A non-negative-regret algorithm satisfies that \(L_{A,T}\ge \min _{{\mathbf {u}}\in {\mathcal {K}}}\{{\mathbf {u}} \cdot ({\mathbf {L}}_{T}-{\mathbf {L}}_{0})\}\) for every \({\mathbf {L}}_{0},\ldots ,{\mathbf {L}}_{T}\in {\mathbb {R}}^{N}\). We point out that we allow both positive and negative losses. Synonymously, we will also say that g has non-negative regret. Note that if \({\mathbf {L}}_{0}={\mathbf {L}}_{T}\) (a closed cumulative loss path), then for any \({\mathbf {u}}\in {\mathcal {K}}\), it holds that \({\mathbf {u}}\cdot ({\mathbf {L}}_{T}-{\mathbf {L}}_{0})=0\), and non-negative regret implies that \(\sum _{t=1}^{T}g({\mathbf {L}}_{t-1}) \cdot ({\mathbf {L}}_{t}-{\mathbf {L}}_{t-1})\ge 0\).

The following theorem gives an exact characterization of non-negative-regret forecasters as the gradients of concave potentials.Footnote 2

Theorem 1

A linear forecaster based on a continuous function g has individual sequence non-negative regret iff there exists a concave potential function \(\varPhi :{\mathbb {R}}^{N}\rightarrow {\mathbb {R}}\) s.t. \(g=\nabla \varPhi \).

Proof

Let g have non-negative regret. For any path \(\gamma :[0,1]\rightarrow {\mathbb {R}}^{N}\) with finite length, we denote by \(\int _{\gamma }\sum _{j=1}^{N}g_{j}dL_{j}\) the path integral of the vector field g along \(\gamma \). For a closed path \(\gamma \), we have that

$$\begin{aligned} \int _{\gamma }\sum _{j=1}^{N}g_{j}dL_{j}&=\lim _{n\rightarrow \infty }\sum _{i=1}^{n}g(\gamma ((i-1)/n))\cdot (\gamma (i/n)-\gamma ((i-1)/n))\\&\ge \lim _{n\rightarrow \infty }\min _{{\mathbf {u}}\in {\mathcal {K}}}\{{\mathbf {u}}\cdot (\gamma (1)-\gamma (0))\}=0\;, \end{aligned}$$

where the inequality is true because g has non-negative regret, and the last equality is true because \(\gamma (1)=\gamma (0)\). For the reverse path \(\gamma _{r},\) defined by \(\gamma _{r}(t)=\gamma (1-t)\), we have \(-\int _{\gamma }\sum _{j=1}^{N}g_{j}dL_{j}=\int _{\gamma _{r}}\sum _{j=1}^{N}g_{j}dL_{j}\ge 0\), where the inequality is true by the fact that \(\gamma _{r}\) is also a closed path. We thus have that \(\int _{\gamma }\sum _{j=1}^{N}g_{j}dL_{j}=0\) for any closed path, and therefore, g is a conservative vector field. As such, it has a potential function \(\varPhi \) s.t. \(g=\nabla \varPhi \).

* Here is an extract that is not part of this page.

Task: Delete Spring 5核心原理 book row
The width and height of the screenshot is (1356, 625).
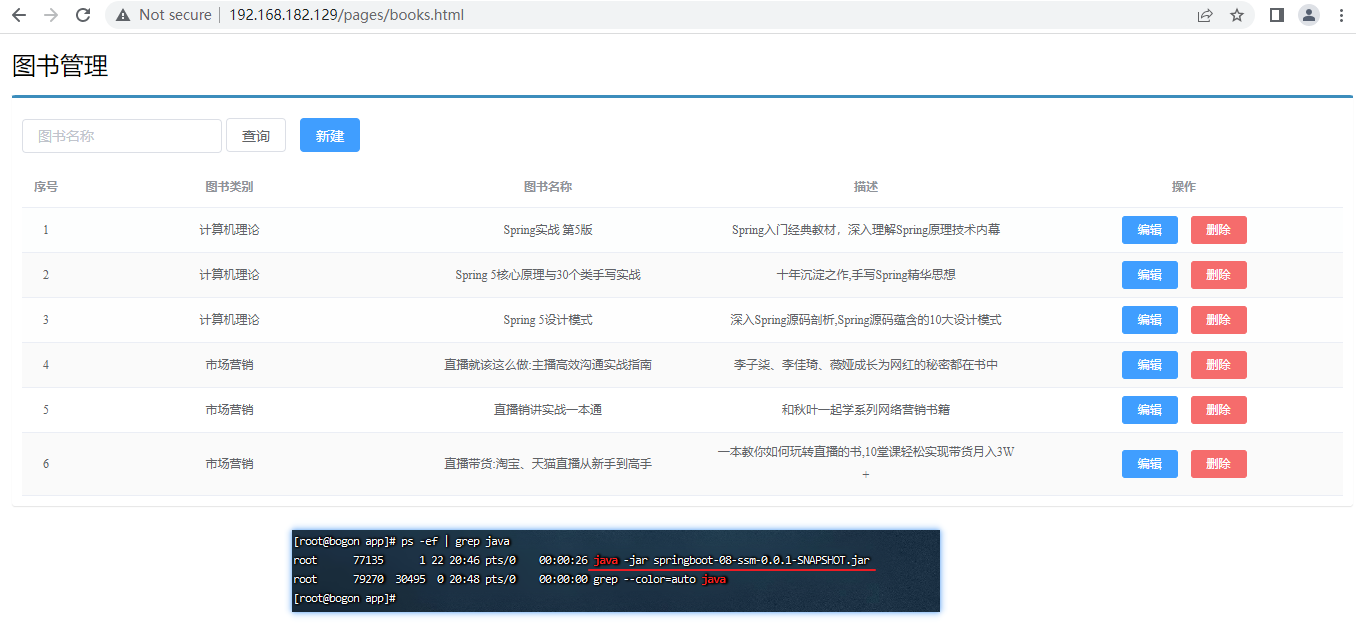Action: [1218, 275]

Next, consider the case \({\mathbf {L}}_{0}={\mathbf {L}},{\mathbf {L}}_{1}={\mathbf {L}}',{\mathbf {L}}_{2}={\mathbf {L}}\), for some arbitrary \({\mathbf {L}},{\mathbf {L}}'\in {\mathbb {R}}^{N}\). Since g has non-negative regret, we have that \(0\le g({\mathbf {L}})\cdot ({\mathbf {L}}'-{\mathbf {L}})+g({\mathbf {L'}}) \cdot ({\mathbf {L}}-{\mathbf {L'}})=(g({\mathbf {L}})-g({\mathbf {L}}'))\cdot ({\mathbf {L}}'-{\mathbf {L}})\). Therefore, \((\nabla \varPhi ({\mathbf {L}})-\nabla \varPhi ({\mathbf {L}}'))\cdot ({\mathbf {L}}-{\mathbf {L}}')\le 0\) for any \({\mathbf {L}},{\mathbf {L}}'\in {\mathbb {R}}^{N}\), which means that \(\varPhi \) is concave (see, e.g., Nesterov 2004, Theorem 2.1.3).

In the other direction, let \({\mathbf {L}}_{0},\ldots ,{\mathbf {L}}_{T}\in {\mathbb {R}}^{N}\). We have that

$$\begin{aligned} \sum _{t=1}^{T}g({\mathbf {L}}_{t-1})\cdot ({\mathbf {L}}_{t}-{\mathbf {L}}_{t-1})&=\sum _{t=1}^{T}\nabla \varPhi ({\mathbf {L}}_{t-1})\cdot ({\mathbf {L}}_{t}- {\mathbf {L}}_{t-1})\ge \sum _{t=1}^{T}(\varPhi ({\mathbf {L}}_{t})-\varPhi ({\mathbf {L}}_{t-1}))\\&=\varPhi ({\mathbf {L}}_{T})-\varPhi ({\mathbf {L}}_{0})\ge \nabla \varPhi ({\mathbf {L}}_{T}) \cdot ({\mathbf {L}}_{T}-{\mathbf {L}}_{0})\\&\ge \min _{{\mathbf {u}}\in {\mathcal {K}}}\{{\mathbf {u}}\cdot ({\mathbf {L}}_{T}- {\mathbf {L}}_{0})\}\;, \end{aligned}$$

where the first two inequalities are by the concavity of \(\varPhi \). \(\square \)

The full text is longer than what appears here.